Bref, sports et loisirs ne peuvent être pensés et amendés sans l’avis des spécialistes de l’hygiène et de la médecine. Au reste, entre 1850 et 1950, le concept d’éducation physique s’adresse autant aux enfants et adolescents du système scolaire, qu’aux ouvriers, militaires et indigènes des colonies, populations désignées comme vulnérables et qu’il paraît urgent de prendre en charge.

Au retour de la Seconde Guerre Mondiale, la contribution des médecins ne fait que s’affirmer au sein du mouvement sportif, dans les centre de formation comme l’Ecole Normale Supérieure de l’Education Physique ou  plus tard dans l’Institut National des Sports, dans les corps des inspecteurs de l’enseignement, dans les ministères de la Défense, de la Santé Publique ou de la Jeunesse et des Sports, etc. Il y a lieu de démêler le sens de leurs démarches au sein de ces instances au moment où leur influence devient incontournable dans ce vaste mouvement de diffusion du sport à l’échelle mondiale.

 3°) Histoire culturelle et technique

Enfin, notre projet entend s’inscrire dans une histoire culturelle et technique, dans la continuité des travaux de Georges Vigarello. Plus autocentrée sur elle-même, cette histoire envisage une confrontation contiguë entre les sciences médicales et les techniques sportives : discours sur les qualités physiques, l’entraînement et l’effort, l’élaboration de nouveaux protocoles et autres outils de mesure du rendement corporel. Etc.

Autrement dit, les investigations à mener se situent aux confins de la physiologie du sport, de la biologie et de la chimie, compte tenu du fait que, depuis les années 1960, les techniques sportives ne laissent plus guère de place à l’aléatoire et à l’empirisme ; sans compter les nouvelles spécialisations inhérente à la médecine de sport (cardiologie en 1953,  traumatologie en 1977,  neurophysiologie, etc.). Bien sûr, ces approches scientifiques nécessitent aussi une investigation des moyens techniques utilisés : fiches anatomiques et physiologiques, tests et prélèvements sanguins, constatations morphologiques, électrocardiogrammes, se confrontent tout au long du siècle aux performances sportives.

Depuis la démarche expérimentale des années 1870-1880, le médecin est devenu un scientifique spécialisé, soucieux de générer des applications inédites.

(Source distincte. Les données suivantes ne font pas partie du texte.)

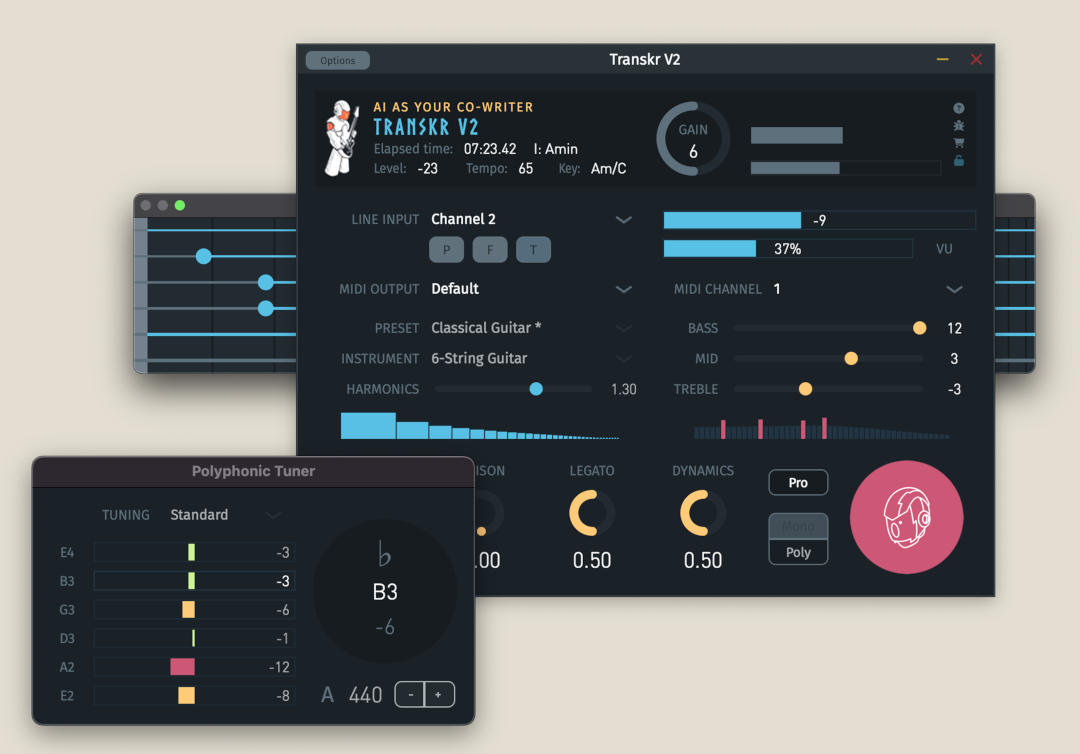Open the help icon in Transkr V2
The image size is (1080, 754).
click(958, 107)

Dans une perspective plus immédiate et a contrario, il doit faire face aujourd’hui à la multiplication des pathologies et au dopage.  Bien sûr, cette histoire technique implique un regard pour chaque discipline sportive, dans la mesure de l’intérêt qu’il lui porte.

Pour autant, le corps médical ne s’est jamais désintéressé du rôle des loisirs dans le cadre d’une quête citoyenne de la santé publique. Il s’agit là d’une permanence depuis le Second Empire et les débuts de la Troisième République. A ce titre, les médecins évoquent la nécessité de la « médicalisation par l’exercice » et prescrivent « leexercices physiques aux différents âges de la vie » (Fernand Lagrange, 1888 et 1889), sans compter l’intérêt de pratiquer un loisir « régénérateur », quoique le sens de ce terme diffère avec le temps. 

 

Dés lors, l’histoire de la relation entre médecine et exercices corporels s’insère dans le cadre plus large de l’évolution des loisirs et de leur accessibilité aux différentes catégories sociales, ce qui apparaît indissociable d’une histoire sociale du travail (Atelier 1).